+++ Materials provided

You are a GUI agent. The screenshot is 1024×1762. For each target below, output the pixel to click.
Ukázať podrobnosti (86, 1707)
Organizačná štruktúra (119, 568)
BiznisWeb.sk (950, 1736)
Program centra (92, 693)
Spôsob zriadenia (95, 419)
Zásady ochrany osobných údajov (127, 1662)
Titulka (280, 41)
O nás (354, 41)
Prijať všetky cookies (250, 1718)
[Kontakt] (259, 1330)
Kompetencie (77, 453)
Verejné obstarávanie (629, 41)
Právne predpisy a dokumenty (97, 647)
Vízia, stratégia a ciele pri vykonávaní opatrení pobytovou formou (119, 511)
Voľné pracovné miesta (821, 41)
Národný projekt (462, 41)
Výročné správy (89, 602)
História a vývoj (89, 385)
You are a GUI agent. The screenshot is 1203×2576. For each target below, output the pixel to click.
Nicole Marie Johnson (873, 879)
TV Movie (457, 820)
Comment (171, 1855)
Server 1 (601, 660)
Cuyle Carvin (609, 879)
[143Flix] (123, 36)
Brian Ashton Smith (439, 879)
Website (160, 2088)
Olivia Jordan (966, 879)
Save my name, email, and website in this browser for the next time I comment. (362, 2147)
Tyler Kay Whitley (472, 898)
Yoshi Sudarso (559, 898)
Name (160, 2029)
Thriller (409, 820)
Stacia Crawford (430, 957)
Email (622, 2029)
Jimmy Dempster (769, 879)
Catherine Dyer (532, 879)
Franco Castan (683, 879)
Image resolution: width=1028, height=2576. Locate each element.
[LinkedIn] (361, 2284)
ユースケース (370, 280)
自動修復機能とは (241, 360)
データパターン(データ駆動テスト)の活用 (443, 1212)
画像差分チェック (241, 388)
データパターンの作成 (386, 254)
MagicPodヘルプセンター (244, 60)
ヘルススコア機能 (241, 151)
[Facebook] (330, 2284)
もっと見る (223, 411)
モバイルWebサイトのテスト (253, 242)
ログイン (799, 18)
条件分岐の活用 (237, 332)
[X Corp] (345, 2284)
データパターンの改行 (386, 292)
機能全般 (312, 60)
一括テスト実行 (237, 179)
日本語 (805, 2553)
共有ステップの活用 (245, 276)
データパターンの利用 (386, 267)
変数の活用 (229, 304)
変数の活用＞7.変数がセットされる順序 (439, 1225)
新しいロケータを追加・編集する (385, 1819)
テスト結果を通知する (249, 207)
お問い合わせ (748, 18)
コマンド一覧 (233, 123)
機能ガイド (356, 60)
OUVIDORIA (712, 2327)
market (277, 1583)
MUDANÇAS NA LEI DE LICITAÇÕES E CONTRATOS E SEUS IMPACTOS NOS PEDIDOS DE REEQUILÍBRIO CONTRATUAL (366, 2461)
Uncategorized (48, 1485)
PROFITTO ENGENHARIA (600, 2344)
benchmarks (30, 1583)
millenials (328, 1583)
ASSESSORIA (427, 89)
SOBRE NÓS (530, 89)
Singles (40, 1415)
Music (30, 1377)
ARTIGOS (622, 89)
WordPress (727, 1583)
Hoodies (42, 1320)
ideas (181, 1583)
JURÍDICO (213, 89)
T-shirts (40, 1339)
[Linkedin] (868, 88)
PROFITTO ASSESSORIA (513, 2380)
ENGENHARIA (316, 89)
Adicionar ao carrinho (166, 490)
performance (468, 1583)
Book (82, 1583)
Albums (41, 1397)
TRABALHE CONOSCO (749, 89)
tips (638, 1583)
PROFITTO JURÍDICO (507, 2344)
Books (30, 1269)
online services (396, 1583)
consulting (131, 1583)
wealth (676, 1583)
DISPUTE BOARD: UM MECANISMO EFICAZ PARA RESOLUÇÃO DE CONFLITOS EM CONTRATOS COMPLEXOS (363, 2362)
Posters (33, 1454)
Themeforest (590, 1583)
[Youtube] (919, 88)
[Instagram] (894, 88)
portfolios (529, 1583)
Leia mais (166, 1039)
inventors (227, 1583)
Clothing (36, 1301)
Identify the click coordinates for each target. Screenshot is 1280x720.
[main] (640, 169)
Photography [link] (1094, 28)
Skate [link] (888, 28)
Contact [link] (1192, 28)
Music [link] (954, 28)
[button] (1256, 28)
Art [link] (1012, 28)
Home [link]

++++++

● **Your instructions**
Each record above needs to be written out exactly, with nothing left out.

● **Your response**
You are a GUI agent. The screenshot is 1024×1762. For each target below, output the pixel to click.
Ukázať podrobnosti (86, 1707)
Organizačná štruktúra (119, 568)
BiznisWeb.sk (950, 1736)
Program centra (92, 693)
Spôsob zriadenia (95, 419)
Zásady ochrany osobných údajov (127, 1662)
Titulka (280, 41)
O nás (354, 41)
Prijať všetky cookies (250, 1718)
[Kontakt] (259, 1330)
Kompetencie (77, 453)
Verejné obstarávanie (629, 41)
Právne predpisy a dokumenty (97, 647)
Vízia, stratégia a ciele pri vykonávaní opatrení pobytovou formou (119, 511)
Voľné pracovné miesta (821, 41)
Národný projekt (462, 41)
Výročné správy (89, 602)
História a vývoj (89, 385)
You are a GUI agent. The screenshot is 1203×2576. For each target below, output the pixel to click.
Nicole Marie Johnson (873, 879)
TV Movie (457, 820)
Comment (171, 1855)
Server 1 (601, 660)
Cuyle Carvin (609, 879)
[143Flix] (123, 36)
Brian Ashton Smith (439, 879)
Website (160, 2088)
Olivia Jordan (966, 879)
Save my name, email, and website in this browser for the next time I comment. (362, 2147)
Tyler Kay Whitley (472, 898)
Yoshi Sudarso (559, 898)
Name (160, 2029)
Thriller (409, 820)
Stacia Crawford (430, 957)
Email (622, 2029)
Jimmy Dempster (769, 879)
Catherine Dyer (532, 879)
Franco Castan (683, 879)
Image resolution: width=1028, height=2576. Locate each element.
[LinkedIn] (361, 2284)
ユースケース (370, 280)
自動修復機能とは (241, 360)
データパターン(データ駆動テスト)の活用 (443, 1212)
画像差分チェック (241, 388)
データパターンの作成 (386, 254)
MagicPodヘルプセンター (244, 60)
ヘルススコア機能 (241, 151)
[Facebook] (330, 2284)
もっと見る (223, 411)
モバイルWebサイトのテスト (253, 242)
ログイン (799, 18)
条件分岐の活用 (237, 332)
[X Corp] (345, 2284)
データパターンの改行 (386, 292)
機能全般 (312, 60)
一括テスト実行 (237, 179)
日本語 (805, 2553)
共有ステップの活用 (245, 276)
データパターンの利用 (386, 267)
変数の活用 (229, 304)
変数の活用＞7.変数がセットされる順序 (439, 1225)
新しいロケータを追加・編集する (385, 1819)
テスト結果を通知する (249, 207)
お問い合わせ (748, 18)
コマンド一覧 (233, 123)
機能ガイド (356, 60)
OUVIDORIA (712, 2327)
market (277, 1583)
MUDANÇAS NA LEI DE LICITAÇÕES E CONTRATOS E SEUS IMPACTOS NOS PEDIDOS DE REEQUILÍBRIO CONTRATUAL (366, 2461)
Uncategorized (48, 1485)
PROFITTO ENGENHARIA (600, 2344)
benchmarks (30, 1583)
millenials (328, 1583)
ASSESSORIA (427, 89)
SOBRE NÓS (530, 89)
Singles (40, 1415)
Music (30, 1377)
ARTIGOS (622, 89)
WordPress (727, 1583)
Hoodies (42, 1320)
ideas (181, 1583)
JURÍDICO (213, 89)
T-shirts (40, 1339)
[Linkedin] (868, 88)
PROFITTO ASSESSORIA (513, 2380)
ENGENHARIA (316, 89)
Adicionar ao carrinho (166, 490)
performance (468, 1583)
Book (82, 1583)
Albums (41, 1397)
TRABALHE CONOSCO (749, 89)
tips (638, 1583)
PROFITTO JURÍDICO (507, 2344)
Books (30, 1269)
online services (396, 1583)
consulting (131, 1583)
wealth (676, 1583)
DISPUTE BOARD: UM MECANISMO EFICAZ PARA RESOLUÇÃO DE CONFLITOS EM CONTRATOS COMPLEXOS (363, 2362)
Posters (33, 1454)
Themeforest (590, 1583)
[Youtube] (919, 88)
[Instagram] (894, 88)
portfolios (529, 1583)
Leia mais (166, 1039)
inventors (227, 1583)
Clothing (36, 1301)
Identify the click coordinates for each target. Screenshot is 1280x720.
[main] (640, 169)
Photography [link] (1094, 28)
Skate [link] (888, 28)
Contact [link] (1192, 28)
Music [link] (954, 28)
[button] (1256, 28)
Art [link] (1012, 28)
Home [link]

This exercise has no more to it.